More than 240 years later, the words remain powerful and prescient:
We hold these truths to be self-evident, that all men are created equal, that they are endowed by their Creator with certain unalienable Rights, that among these are Life, Liberty and the pursuit of Happiness. That to secure these rights, Governments are instituted among Men, deriving their just powers from the consent of the governed, That whenever any Form of Government becomes destructive of these ends, it is the Right of the People to alter or to abolish it, and to institute new Government, laying its foundation on such principles and organizing its powers in such form, as to them shall seem most likely to effect their Safety and Happiness.
Those are from the second — and the most famous — paragraph of the Declaration of Independence, as written mostly by Thomas Jefferson in 1776. On July 2 of that year, the Second Continental Congress voted to approve a resolution of independence from Great Britain; on July 4, the congress approved that resolution.
Such was the beginning of the United States of America, which from humble beginnings has grown into the most powerful economic and military force in the world. Such was the beginning of what we honor and celebrate today, Independence Day.
It is a powerful story, yet one that points out the need to constantly strive for enlightenment. The fact that women were not initially included in the declaration of equality, while being indicative of those times, is a blight on this nation. So is a history of discrimination and bigotry that must be opposed in all circumstances.

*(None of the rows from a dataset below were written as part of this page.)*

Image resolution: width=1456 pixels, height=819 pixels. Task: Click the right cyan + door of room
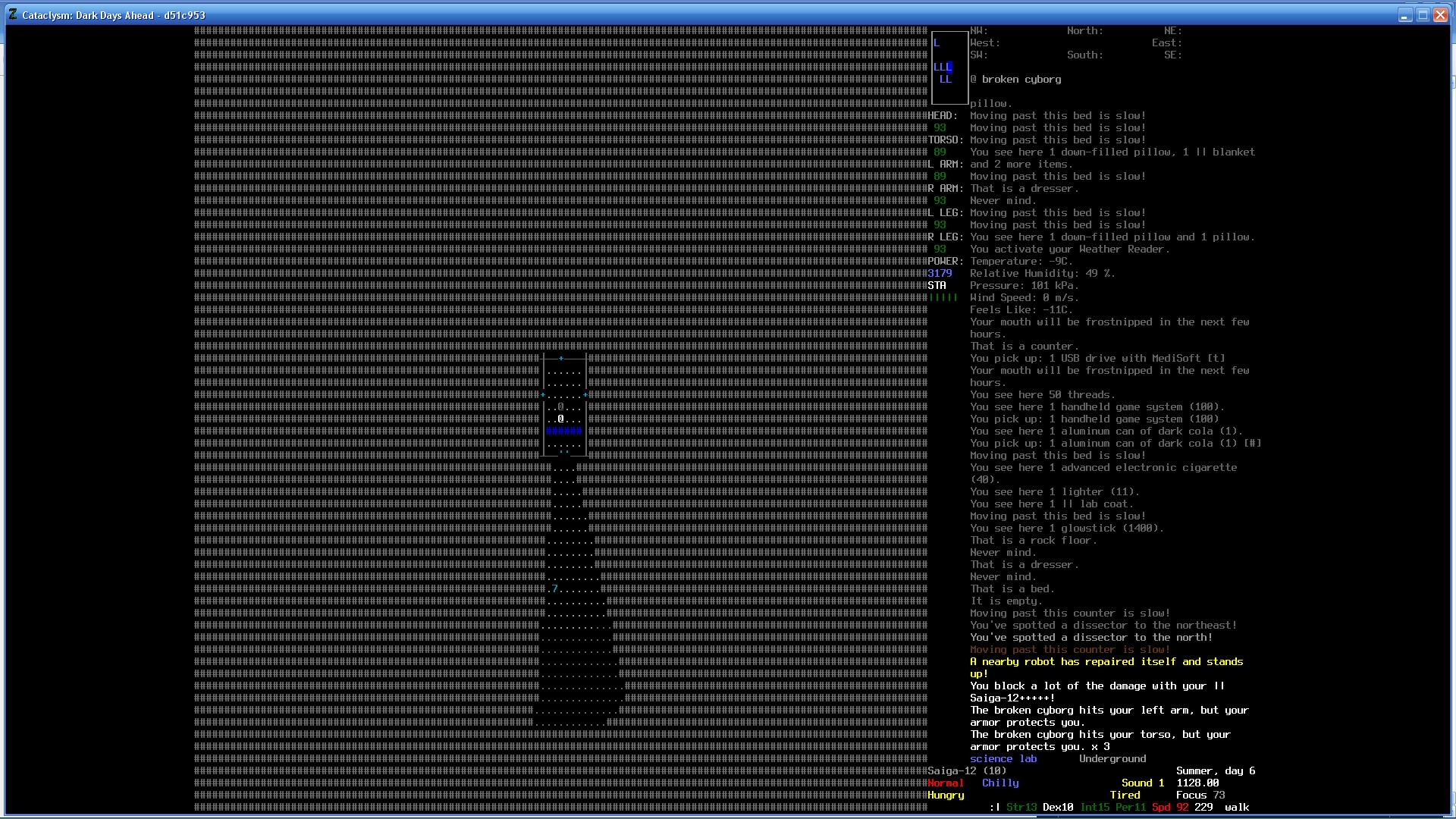point(585,395)
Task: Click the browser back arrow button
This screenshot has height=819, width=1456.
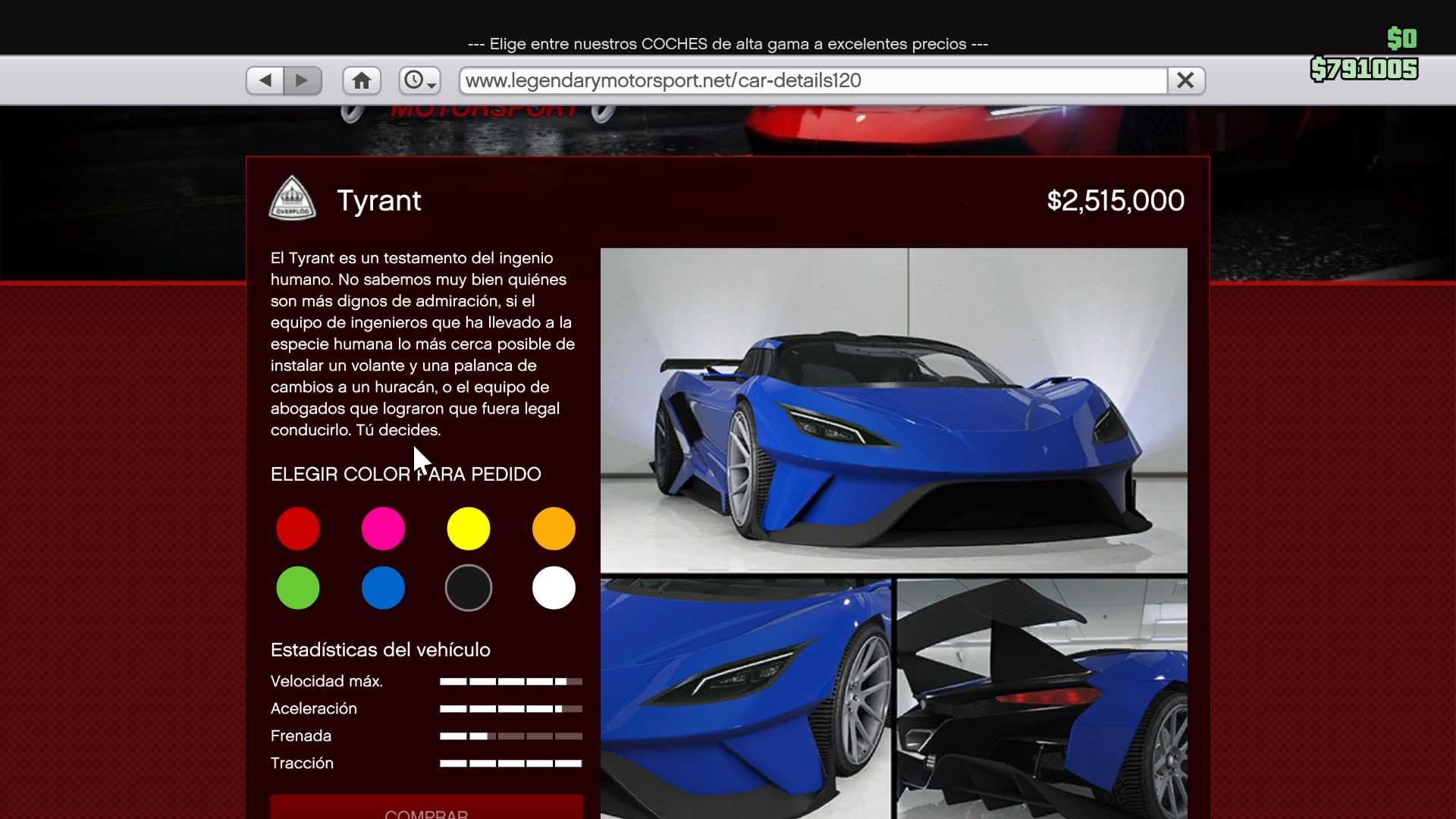Action: coord(265,80)
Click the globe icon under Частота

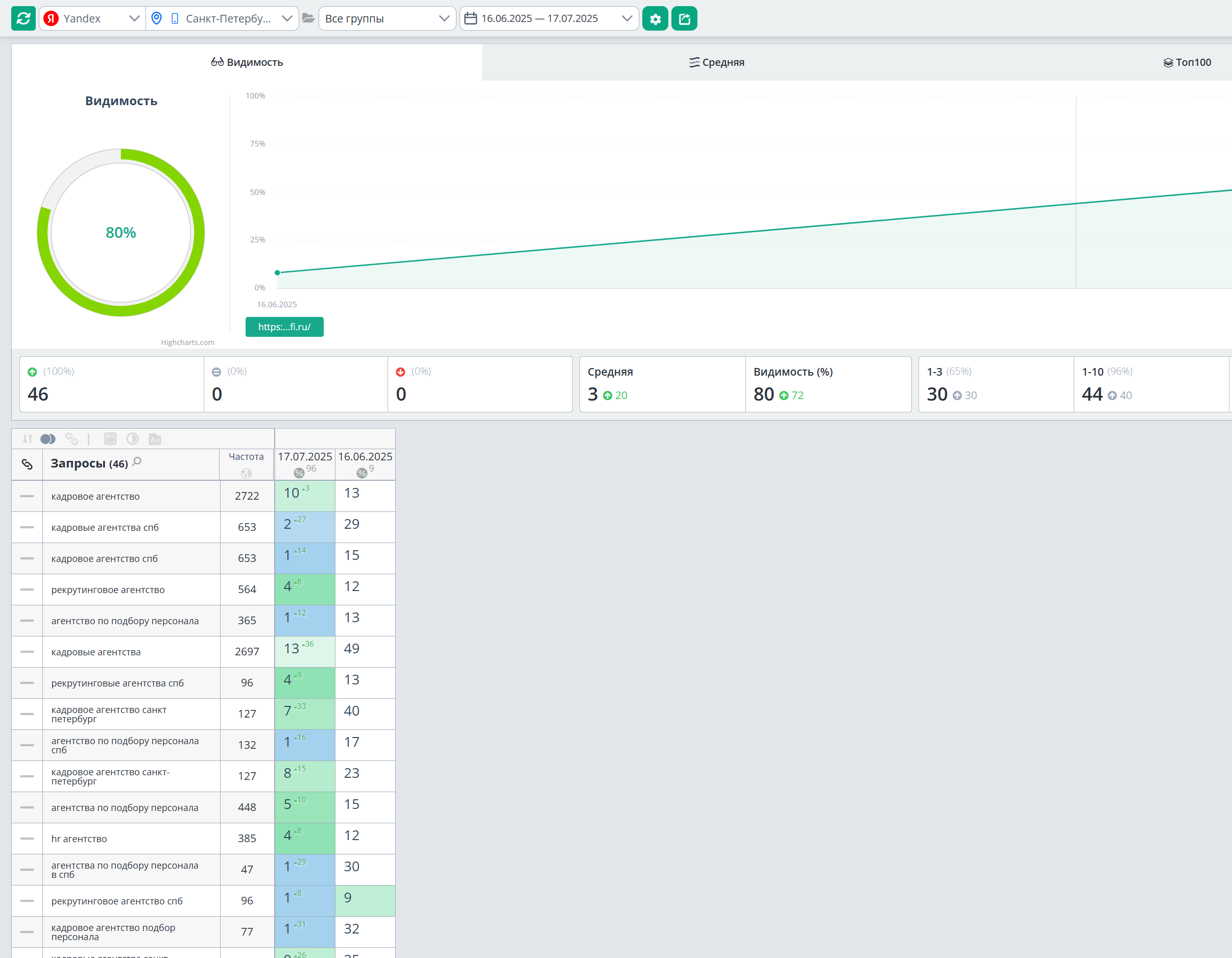[246, 473]
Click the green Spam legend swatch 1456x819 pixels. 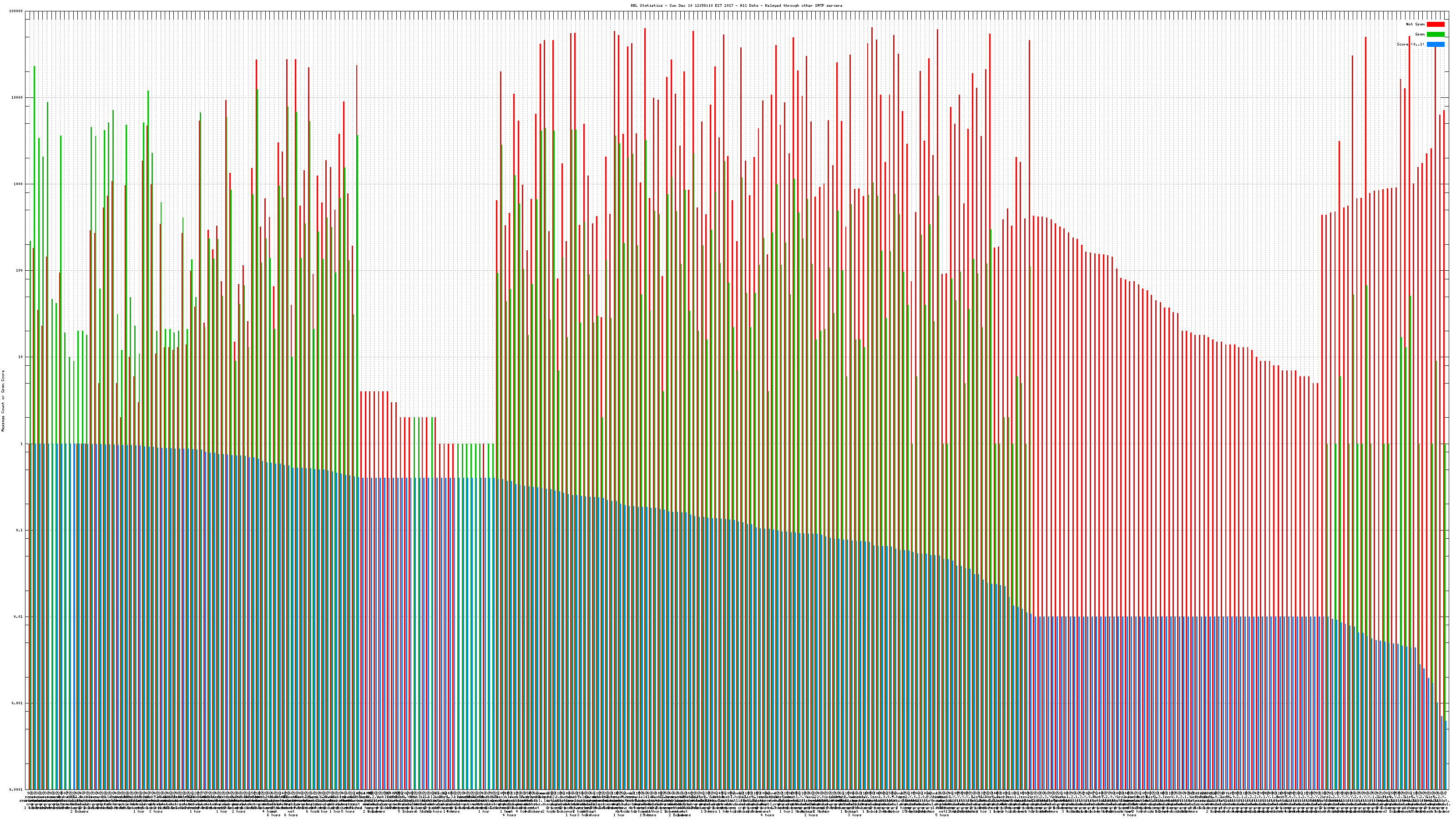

Amid all of this, there is an old and slightly amusing joke about the holiday: “Do they have a Fourth of July in Canada?” “Of course! And they also have a second, a third and a fifth!”
The point is that the Fourth of July could be just another day. To properly acknowledge and honor the uniqueness of the United States’ founding, to recognize the true meaning behind life, liberty and the pursuit of happiness, is to embrace this nation and to embrace its potential while also recognizing its flaws.
Notably, Jefferson’s intonation of “life, liberty and the pursuit of happiness” played off themes expressed a century earlier by English philosopher John Locke, who at one point wrote about “life, liberty and estate” while defining a government’s role as that of protecting property. Elsewhere, Locke wrote about “life, liberty, health, and indolency of body; and the possession of outward things” — which doesn’t quite roll off the tongue like “life, liberty and the pursuit of happiness.”
Now, as the United States celebrates its 243rd birthday, it is essential to ponder the origin of those words and to assess the willingness of modern America to live up to them. Many citizens view these as troubled times; others insist that we are making America great again. But the hope is that we can find a singular voice in celebrating the words and the actions that culminated with the founding of a nation that has endured for nearly two-and-a-half centuries.
The truths are that all of that is larger than any individual or group of people; that today’s celebrations are about ideas rather humans; and that applying those ideas and adapting them to a changing world remains essential to a nation’s survival.
As such, while we pay homage to the United States, we also recognize that words on a page are meaningless if not backed by a dedication to putting those words into action and to embracing the notion that all men are created equal and endowed with unalienable rights.